Dropped as Skylight Artistic Director, Theisen Will Be an Independent Contractor There

News   Dropped as Skylight Artistic Director, Theisen Will Be an Independent Contractor There
Skylight Opera Theatre, the Milwaukee company that was criticized by community and industry members recently when it made the cost-cutting decision to axe the popular artistic director, Bill Theisen, will welcome him back to the operation — as a free-lancer.

Skylight announced June 30 that Theisen has agreed to direct four productions at the Skylight in 2009-10 season, the troupe's 50th presenting musicals and English-language operas. He will stage the mainstage productions of The Barber of Seville, Plaid Tidings and The Marriage of Figaro. He will also write and stage direct the Studio Series production The Long and Short of It: A Night with Paula and Colin Cabot.

"We are so thrilled that Bill is going to be involved with the 50th anniversary season," stated president of the board of directors, Suzanne Hefty.

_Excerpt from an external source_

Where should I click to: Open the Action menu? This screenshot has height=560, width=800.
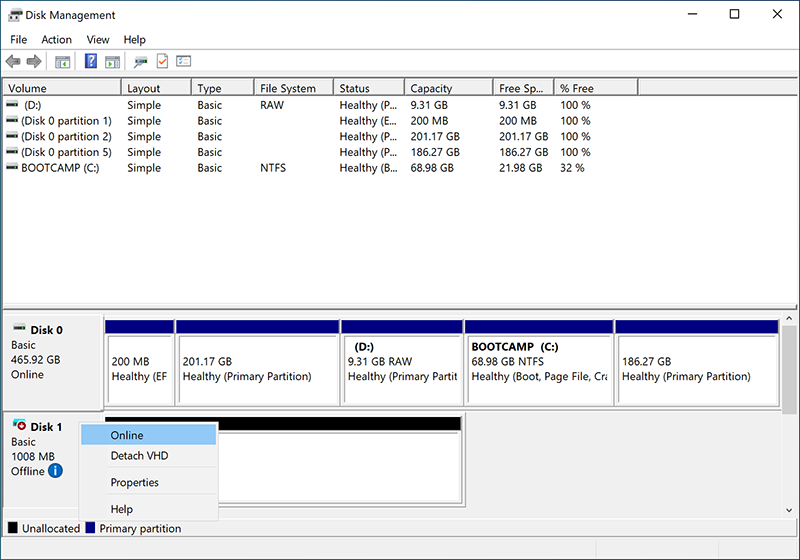(x=56, y=40)
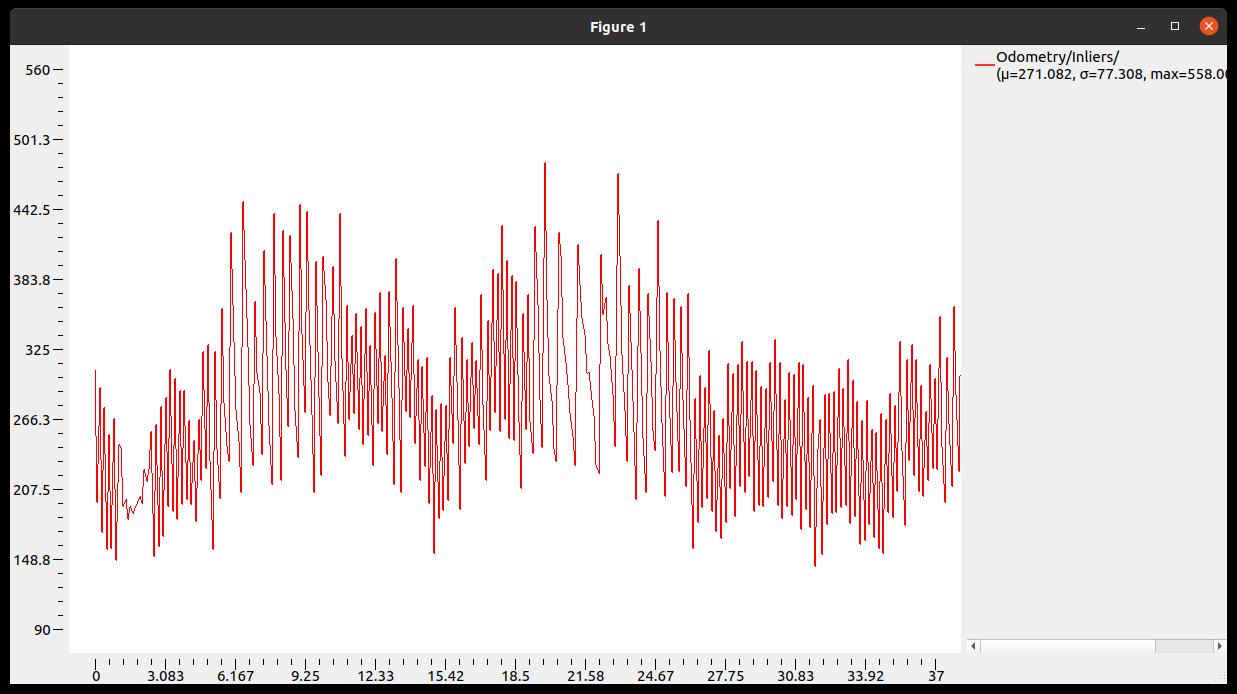Maximize the Figure 1 window
Image resolution: width=1237 pixels, height=694 pixels.
coord(1175,26)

"Bill is a wonderful stage director and brings so much passion to each production," added managing director Eric Dillner, who had previously announced Theisen's surprise demise and his own elevation to head of the operation.

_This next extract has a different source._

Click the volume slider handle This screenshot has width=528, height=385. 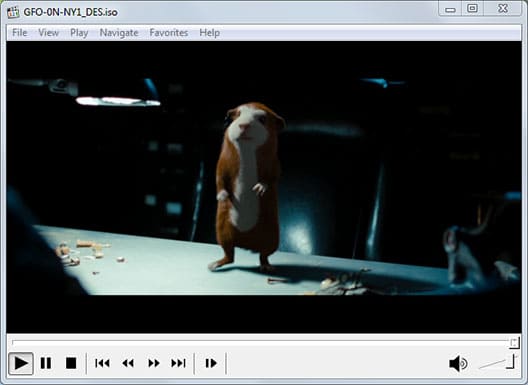click(x=511, y=361)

The Skylight will also present the mainstage productions of A Day in Hollywood, A Night in the Ukraine and Rent. Fiftieth anniversary celebrations involving patrons, donors, friends and the greater Milwaukee community are scheduled throughout the season and include the Skylight Night gala fundraiser (Oct. 24, 2009 at the Pfister Hotel) and a season wrap-up party.

Theisen's recent stage directing credits include The Pirates of Penzance (Skylight and Santa Fe Opera), La Bohème (Skylight and University of Iowa School of Music), South Pacific (Skylight) and The Fourth Wall (Milwaukee Chamber Theatre). Having worked as the Skylight's artistic director for five years, he is also a free-lance director and actor for opera and theatre companies from coast to coast.

Theisen is currently working with the University of Iowa School of Music on their production of Jacques Brel is Alive and Well and Living in Paris.

In a move that would seem to send a chill down the spine of not-for-profit artistic directors everywhere, Skylight Opera Theatre's board and managing director eliminated the job of the artistic director on June 14.

Theisen was let go "as part of an organizational restructuring in response to the economic downturn," according to a statement from the Equity company that produces musicals and English-language versions of classic operas.

Skylight's artistic coordination and administration will now be part of the responsibilities of managing director, Eric Dillner, who assumed the managing director position at the Skylight in 2008. An opera singer, he was previously the general and artistic director at the Shreveport Opera. Milwaukee native Theisen reportedly began his association with Skylight as a teen actor.

All future productions at the Skylight will be directed by contracted stage directors from across the country.

Theisen's friends and colleagues, including Skylight resident music director Jamie Johns, protested the decision by contacting board members, donors and subscribers and planning a public protest. On June 18, Johns told The Milwaukee Journal Sentinel that he had been fired for insubordination; that decision stands, a spokesperson told Playbill.com on July 1.

This is at least the second case of an American Equity company cutting off its artistic head this spring: BoarsHead Theatre in Lansing, MI, cut loose artistic director Kristine Thatcher due to shaky finances and drops in donations. Executive director John Dale Smith will remain to run the troupe.

Skylight's Dillner said in a statement, "For the past five months the board, the staff and I have been exploring every possible means of cutting costs and finding efficiencies in our operations. We had hoped to avoid personnel cuts, but a projected $200,000 shortfall in our 2009-2010 budget could not be addressed any other way. With the UPAF campaign goal down 15 percent, our own annual campaign seeing a similar fall-off, and our endowment significantly impacted by the decline in the markets, we needed to become a leaner organization."

During his tenure, Theisen provided artistic and stage direction on Skylight productions while continuing his active work as a freelance director and actor with companies nationwide. Highlights of his Skylight work include the stage direction of The Mikado (which was televised on PBS), La Bohème and The Pirates of Penzance; and appearances in lead acting/singing roles in Tintypes and The Producers.

Dillner previously said, "We wish Bill all of the best. He is a brilliant stage director and has been a charismatic leader of our artistic department. He has a huge following in Milwaukee. ...Our goal remains to deliver the high quality music theatre productions that audiences have come to expect."


The Milwaukee Journal Sentinel reported that Skylight company manager Diana Alioto and two salaried box-office employees also got fired. Dillner told the paper that the company has a $100,000 operating deficit for the fiscal year ending June 30 and a projected $200,000 deficit next year. The Skylight's annual budget is about $3.3 million.